There are several bright spots I’ve been seeing from using the Entity Framework.
- I like how you can use a designer to create the entity classes and map them to table. It makes it so easy. It retrieves a lot of the schema from the database for you, which is nice.
- The code generation is nice. It creates the classes for me. There’s also options to pre-compile queries to boost performance.
- The entity framework can create self-tracking entities that keep track of changes as you make them. This is something I have wished for.
I’ve gotten used to NHibernate over the past four years of using it; so naturally, I would miss it. True, there was a steep learning curve at the beginning. I learned things such as the mapping syntax, HQL and remembering to marking the .hbm.xml files as embedded resources (that last one gets me every time). But after all that, there’s practically no schema that NHibernate can’t handle. There are a couple features from NHibernate that I miss.
- I miss absolute control. NHibernate will let you configure it however, but it just may not work when you run it. On the other hand, the Entity Framework is very strict on what changes it will allow (especially in the designer), which is very much like Microsoft. For example, it insists that the schema is not configurable and should only come from the database.
- I miss NHibernate’s relationship mapping. Once the relationship is set up in the mapping file correctly, it’ll work no matter what’s thrown at it (inserts, updates and cascading deletes). With entity framework, there a few extra steps involved (especially with the cascading deletes).
Because entity framework is very new, there are still some big issues in using it.
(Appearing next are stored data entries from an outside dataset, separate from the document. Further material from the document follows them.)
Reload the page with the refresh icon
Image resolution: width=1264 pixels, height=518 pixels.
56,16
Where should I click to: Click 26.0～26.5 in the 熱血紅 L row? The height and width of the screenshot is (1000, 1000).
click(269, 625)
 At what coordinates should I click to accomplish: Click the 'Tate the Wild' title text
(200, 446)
Some of it may be from using an Oracle database, but that shouldn’t matter.
- Every time you update the entity model from the database you have to close the designer and open it in XML to add the StoreGeneratedPattern=”Identity” to every primary key column reference. It’s very annoying. I’m guessing Microsoft will include a fix for this in the next Visual Studio service pack.
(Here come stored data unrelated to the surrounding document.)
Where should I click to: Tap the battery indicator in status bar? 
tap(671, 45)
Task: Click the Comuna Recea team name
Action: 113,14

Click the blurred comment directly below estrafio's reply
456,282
- There’s a defect in the class generation template for self-tracking entities. There’s a scenario wherein the namespace (containing periods) of the child class is used as part of a method name, and it doesn’t compile. For this, I had to edit the template.
- There’s not much configuration with how connections are used. By default, a new connection is used every time there’s a save to the database. This quickly consumes the connection pool. I’m not sure what to do for this yet. I wish there was smarter connection management out-of-the-box.